Acknowledge the situation regarding cyclone Alfred; decisions about classes will be communicated by UQ later via email.
Potential for classes to move online based on the impact of the cyclone; safety is prioritized.
Importance of focusing on key concepts for notes and exam preparation.
Conceptual understanding is more valuable than memorization.
Demographic Transition: Understanding mortality and its impact.
Mortality Measures: Includes epidemiological conditions, crude death rates, and total life expectancy.
Neo-Malthusian Theory: Historical context of rapid population growth concerns.
Discussion of how birth rates and fertility change over time, particularly after mortality rates decline.
Investigation into how low fertility levels can impact societal structures and age distribution.
Historical fears of a "population bomb" did not materialize due to declines in fertility observed initially in South Africa and parts of Asia.
Current examples of low fertility rates in countries like China and South Korea (e.g., South Korea at 0.8 children per woman).
Demographic Equation: Population = Previous Population + Natural Increase (Births - Deaths + Migration).
Global Birth Rate Trends:
Births peaked in the late 1980s and have been declining since.
Developed countries are experiencing more deaths than births, entering a phase of population decline.
Population growth is shifting towards less developed countries, particularly Sub-Saharan Africa.
Importance of understanding different fertility measures:
Crude Birth Rate: Number of births per 1,000 people.

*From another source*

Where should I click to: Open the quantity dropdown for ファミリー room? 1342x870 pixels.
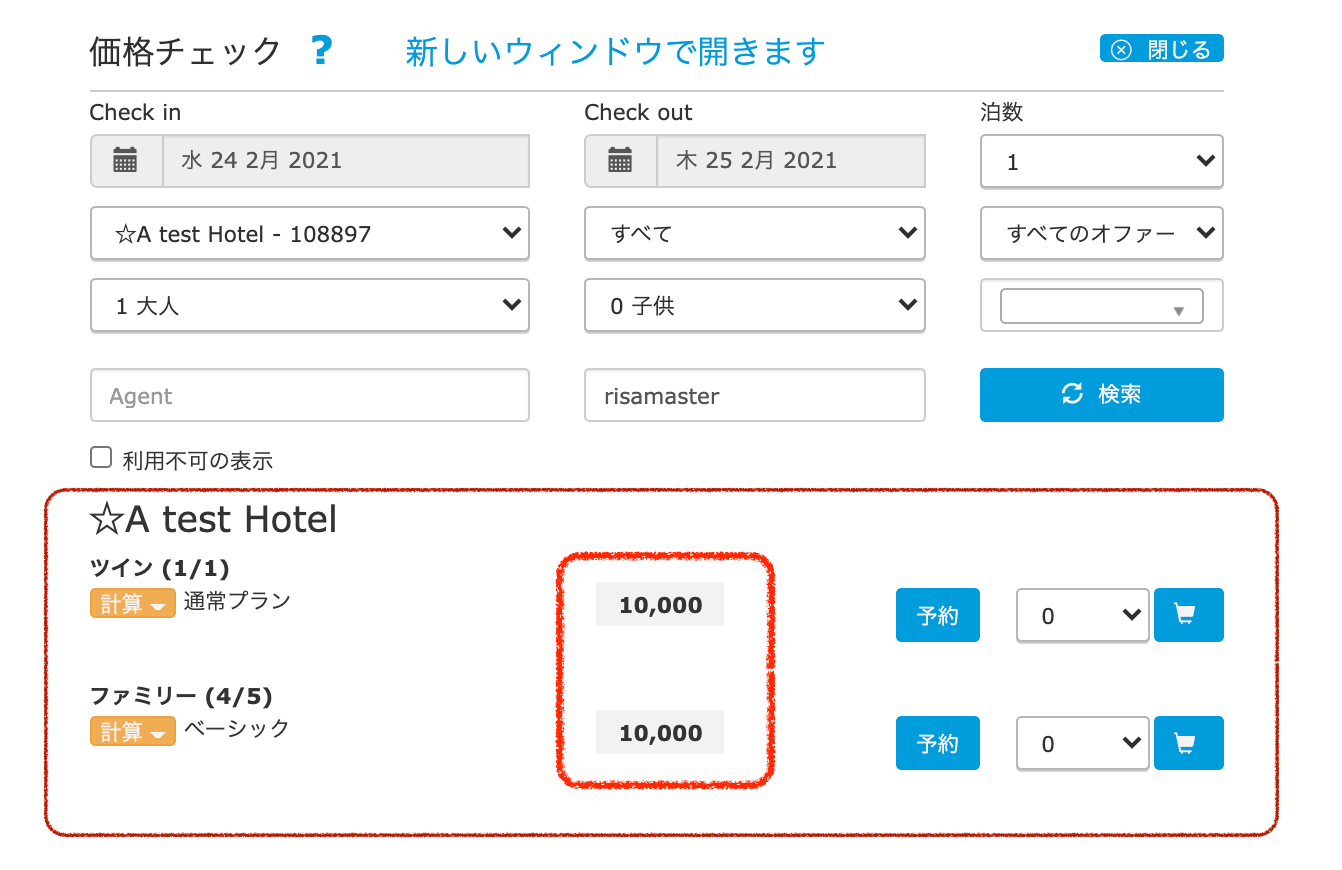coord(1081,743)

Total Fertility Rate: Expected number of children a woman will have during her lifetime based on current conditions.
Net Reproduction Rate: Focuses on female offspring that survive to childbearing age.
Limitations of Crude Birth Rate: Doesn't account for age structure or reproductive age population.

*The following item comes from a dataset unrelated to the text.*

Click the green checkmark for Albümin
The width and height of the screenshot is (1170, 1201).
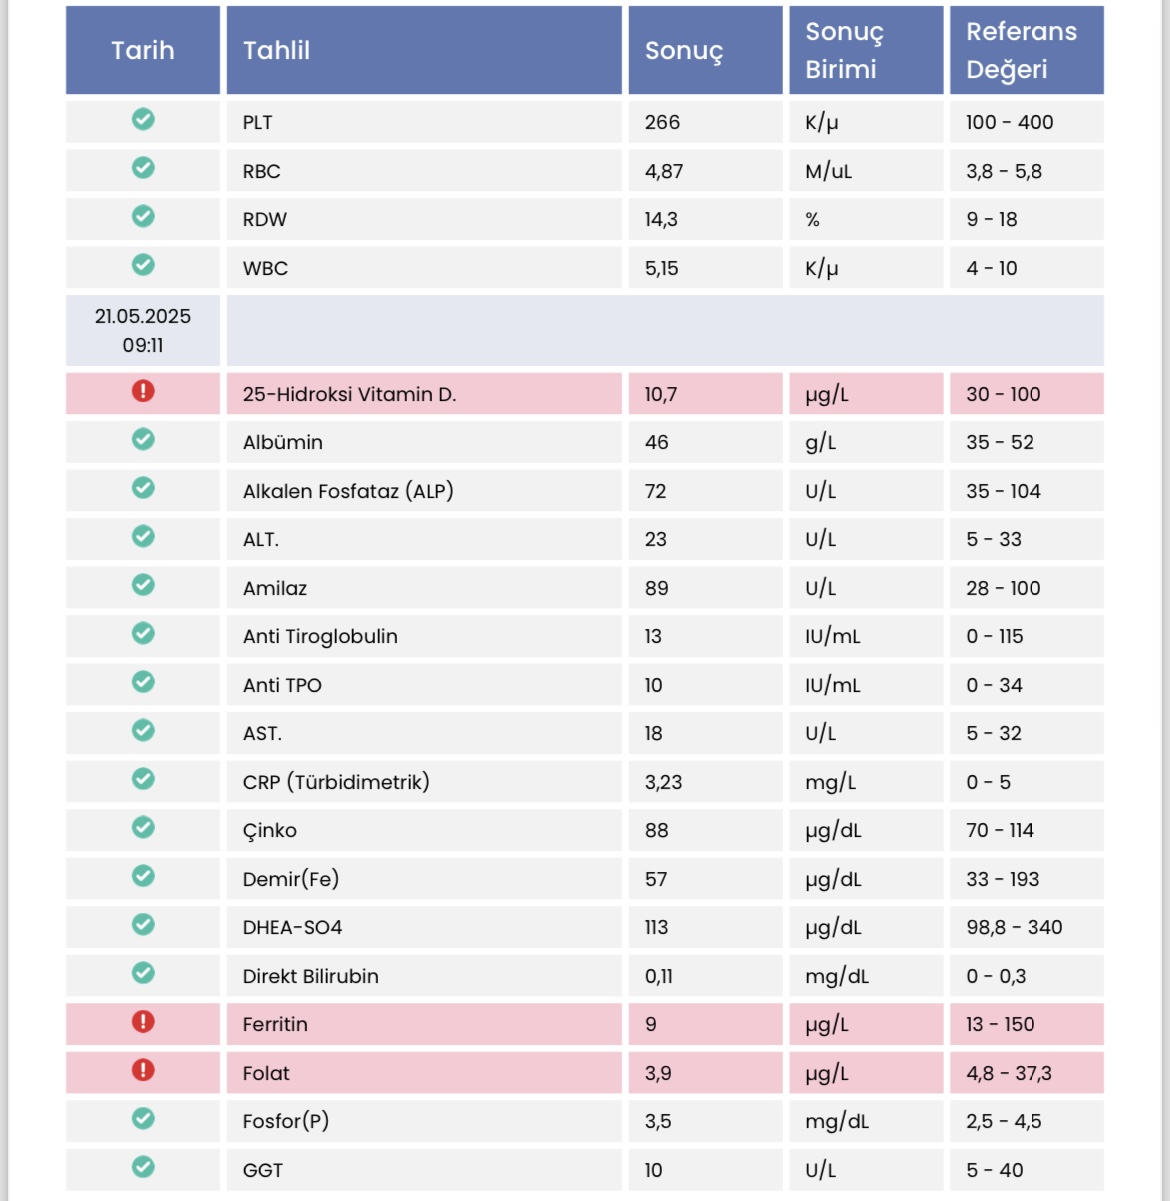coord(143,439)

Total fertility rate can provide clearer insights but is still dynamic and subject to change.
The total fertility rate needed to maintain the population is approximately 2.1.
Discussion of varying trends in different countries regarding fertility rates since 1950s.
Countries like Australia, Thailand, and South Korea are below replacement level; interventions in Thailand lowered fertility successfully through education and accessibility to contraception.
Countries such as Afghanistan and Nigeria still exhibit high fertility rates, but declines are slower than expected.
The understanding of fertility requires a global lens:
Fertility remains high in many parts of Sub-Saharan Africa and is significant for future global population growth.
Factors influencing high fertility: economic benefits of children or support in later life.
Significance of social, cultural, and economic contexts in understanding fertility trends.
Anti-natalist Policies: Aimed at reducing fertility, such as China's one-child policy.
Example of less intrusive interventions: Education and access to family planning in Thailand.
Pro-natalist Policies: Strategies to encourage higher birth rates, including financial incentives and changing social attitudes towards family size.
Recent interventions in Australia have not led to increased fertility levels despite greater support for families.
The complex interplay of economic and social factors makes it challenging to directly influence fertility outcomes.
Trends indicate rising childlessness and fewer transitions to second births.
The socio-economic costs of raising children and the implications of delayed adulthood on fertility levels.
Projecting future fertility rates in Australia indicates stabilization around 1.5 children per woman.
Understanding the implications of low fertility on aging populations will be discussed in future lectures.